为便于公众理解不同病种的保障差异,下表对比两类门诊特定病种的核心特征:
对比维度 | 一类病种(重特大疾病) | 二类病种(慢性及长期治疗疾病) |
|---|---|---|
代表病种 | 恶性肿瘤、器官移植术后抗排异、血友病、再生障碍性贫血 | 高血压、糖尿病、慢性乙型肝炎、帕金森病、类风湿关节炎 |
报销比例 | 通常较高,职工医保可达85%以上,居民医保约70%-75% | 相对略低,职工医保约75%-80%,居民医保约60%-65% |
年度支付限额 | 多数无封顶或限额较高(如恶性肿瘤放化疗) | 设有年度限额(如高血压约3000元/年) |
认定时效 | 通常即时生效,部分需专家复核 | 多数当天办理当天生效 |
用药范围 | 严格对应《广东省2025年版药品目录》中门特用药清单 | 同样受限于门特用药参考范围 |

四、特殊人群与注意事项
儿童与老年人适用性
儿童(如患血友病、癫痫等)和老年人(如患阿尔茨海默病、慢性心力衰竭等)只要符合病种目录和参保条件,均可申请,无年龄限制。政策设计注重覆盖全生命周期的医疗需求。异地参保人员处理
在揭阳长期居住但医保参保地在省外的人员,需按异地就医备案流程办理,不能直接申请揭阳本地门特待遇。省内异地参保者可通过全省通办机制协调处理。动态调整机制
广东省医保部门每年评估病种目录和用药范围,2025年版药品目录已新增34种药品,进一步扩大治疗选择。参保人应关注政策更新,及时调整用药和就诊策略。
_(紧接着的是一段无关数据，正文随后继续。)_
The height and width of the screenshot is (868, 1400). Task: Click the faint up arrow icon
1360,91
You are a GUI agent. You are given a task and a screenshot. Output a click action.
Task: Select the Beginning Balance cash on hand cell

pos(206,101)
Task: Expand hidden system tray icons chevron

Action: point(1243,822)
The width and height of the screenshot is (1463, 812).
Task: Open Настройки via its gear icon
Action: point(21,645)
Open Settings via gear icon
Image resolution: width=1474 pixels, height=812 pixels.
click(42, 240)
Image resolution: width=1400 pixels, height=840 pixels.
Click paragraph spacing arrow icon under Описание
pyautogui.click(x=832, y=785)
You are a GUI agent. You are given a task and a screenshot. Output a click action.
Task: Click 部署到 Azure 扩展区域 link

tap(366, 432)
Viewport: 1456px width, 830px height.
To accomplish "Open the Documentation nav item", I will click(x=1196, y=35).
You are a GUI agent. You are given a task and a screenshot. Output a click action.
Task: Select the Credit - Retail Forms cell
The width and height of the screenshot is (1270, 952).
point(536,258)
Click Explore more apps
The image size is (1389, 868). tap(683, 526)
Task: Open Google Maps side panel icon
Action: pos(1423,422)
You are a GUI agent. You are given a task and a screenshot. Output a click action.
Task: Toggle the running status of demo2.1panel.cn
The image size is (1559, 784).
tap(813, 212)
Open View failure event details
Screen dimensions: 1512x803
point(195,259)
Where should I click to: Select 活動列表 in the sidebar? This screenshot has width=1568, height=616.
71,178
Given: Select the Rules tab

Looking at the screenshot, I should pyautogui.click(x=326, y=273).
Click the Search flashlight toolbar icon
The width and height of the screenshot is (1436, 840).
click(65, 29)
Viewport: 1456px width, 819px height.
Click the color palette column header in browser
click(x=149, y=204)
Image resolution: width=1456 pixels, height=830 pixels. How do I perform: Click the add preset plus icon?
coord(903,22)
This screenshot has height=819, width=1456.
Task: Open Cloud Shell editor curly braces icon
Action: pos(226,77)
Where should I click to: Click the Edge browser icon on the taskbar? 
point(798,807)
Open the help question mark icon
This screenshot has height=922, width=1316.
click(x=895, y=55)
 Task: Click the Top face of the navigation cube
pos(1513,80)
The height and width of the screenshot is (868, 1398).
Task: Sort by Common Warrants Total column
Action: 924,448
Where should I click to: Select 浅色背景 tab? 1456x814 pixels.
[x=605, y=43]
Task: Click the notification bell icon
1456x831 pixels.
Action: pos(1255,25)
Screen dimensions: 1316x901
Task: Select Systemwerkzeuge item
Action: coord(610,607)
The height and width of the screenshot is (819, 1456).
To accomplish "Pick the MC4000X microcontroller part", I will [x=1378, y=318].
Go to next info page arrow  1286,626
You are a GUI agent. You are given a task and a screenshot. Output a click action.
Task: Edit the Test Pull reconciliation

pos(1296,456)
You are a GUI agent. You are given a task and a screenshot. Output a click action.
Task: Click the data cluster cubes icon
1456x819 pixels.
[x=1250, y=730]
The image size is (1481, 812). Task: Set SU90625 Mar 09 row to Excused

凡符合揭阳市基本医疗保险参保条件并确诊患有广东省门诊特定病种目录内疾病的居民,均可通过规范流程申请特殊病种待遇,享受相应门诊报销政策。该制度旨在减轻慢性病和重特大疾病患者的长期医疗负担,提升基本医疗保障的精准性与可及性,参保人应主动了解自身权益,及时准备材料完成认定,以确保及时享受政策红利。